The Ryans pled, in their third amended petition, that Todd Friesenhahn planned a "beer bust" that was advertised by posting general invitations in the community for a party to be held on the "Friesenhahn Property." The invitation was open and general and invited persons to "B.Y.O.B." (bring your own bottle). According to the petition, the Friesenhahns had actual or constructive notice of the party and the conduct of the minors in "possessing, exchanging, and consuming alcoholic beverages."

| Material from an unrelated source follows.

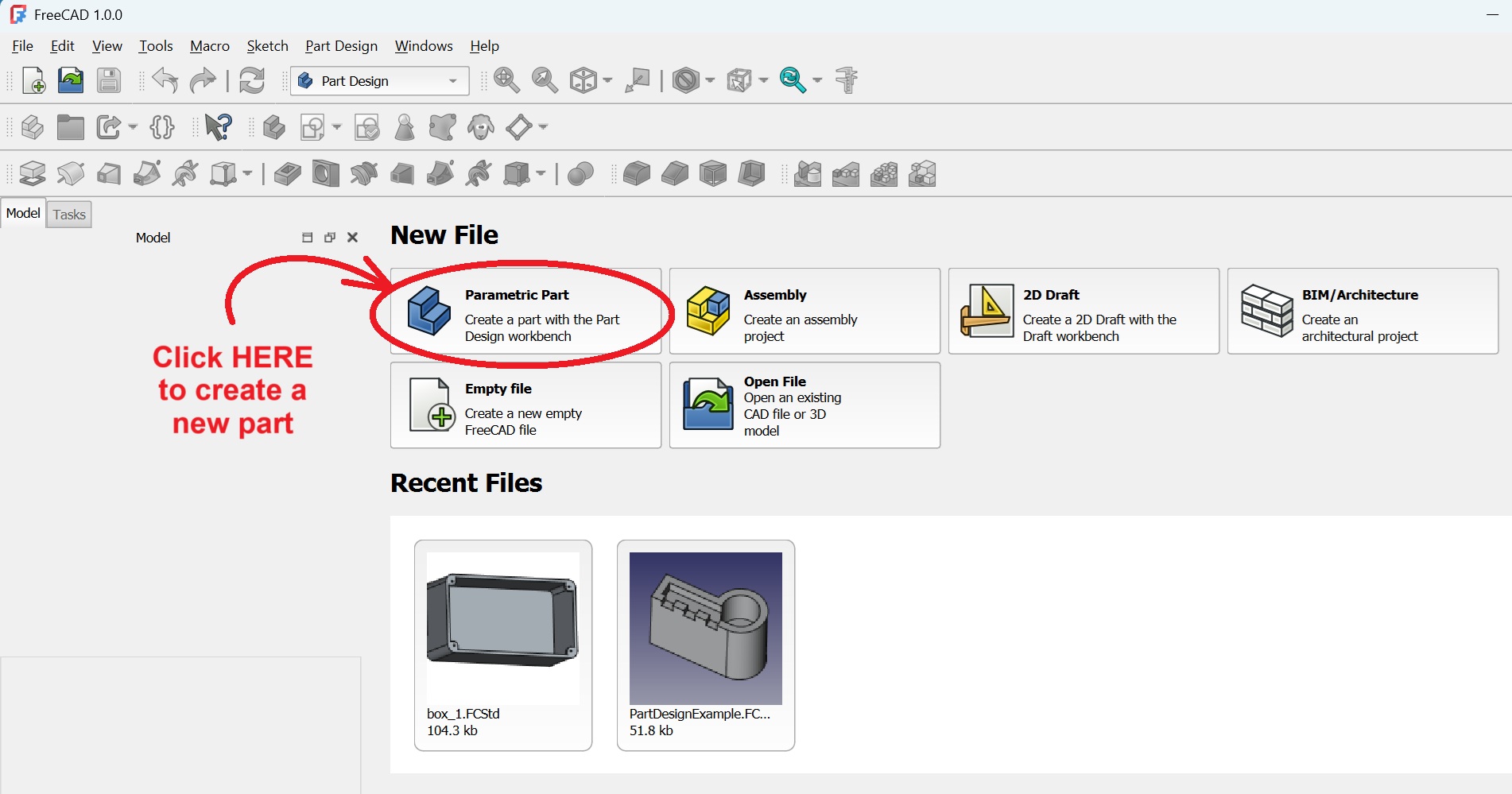Create an Empty file
This screenshot has width=1512, height=794.
(x=525, y=405)
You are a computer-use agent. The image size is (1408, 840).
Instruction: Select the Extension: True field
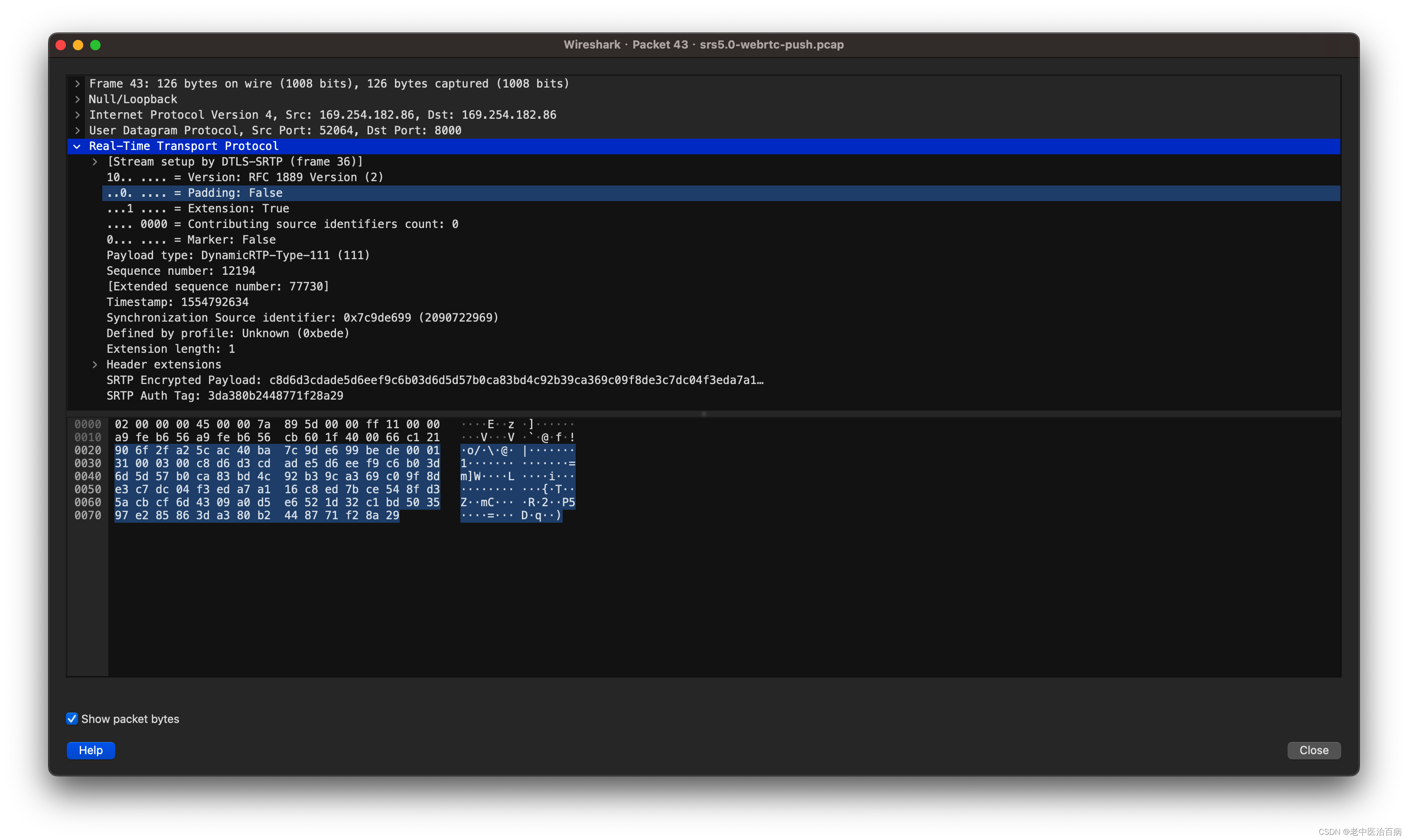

The Ryans alleged the Friesenhahns were negligent in (1) allowing the party to be held on the Friesenhahn property; (2) directly or indirectly inviting Sabrina to the party; (3) allowing the party to continue on their property "after they knew that minors were in fact possessing, exchanging, and consuming alcohol"; (4) failing "to provide for the proper conduct at the party"; (5) allowing Sabrina to become intoxicated and failing to "secure proper attention and treatment"; (6) and allowing Sabrina to leave the Friesenhahn property while driving a motor vehicle in an intoxicated state. In the severed claims, the Ryans also alleged that certain companies were negligent in selling, transferring, giving, and exchanging alcoholic beverages to individuals under the age of twenty-one in violation of state law.

b. Negligence Per Se

Accepting the petition's allegations as true, the Friesenhahns were aware that minors possessed and consumed alcohol on their property and specifically allowed Sabrina to become intoxicated. The Texas Alcoholic Beverage Code provides that one commits an offense if, with criminal negligence, he "makes available an alcoholic beverage to a minor." TEX.ALCO.BEV.CODE ANN. § 106.06(a) (Vernon Supp.1995). The exception for serving alcohol to a minor applies only to the minor's adult parent. Id. § 106.06(b) (Vernon 1978).

An unexcused violation of a statute constitutes negligence per se if the injured party is a member of the class protected by the statute. Nixon v. Mr. Property Management Co., 690 S.W.2d 546, 548-49 (Tex.1985); see also Peek v. Oshman's Sporting Goods, Inc., 768 S.W.2d 841, 845 (Tex.App.--San Antonio 1989, writ denied). The Alcoholic Beverage Code was designed to protect the general public and minors in particular and must be liberally construed. Id. §§ 1.03, 106.06(a); Smith v. Merritt, No. 12-93-00197-CV, slip op. at 4 (Tex.App.--Tyler, Aug. 23, 1995, n.w.h.) (involving a third-party injured by an intoxicated minor). 4 We conclude that Sabrina is a...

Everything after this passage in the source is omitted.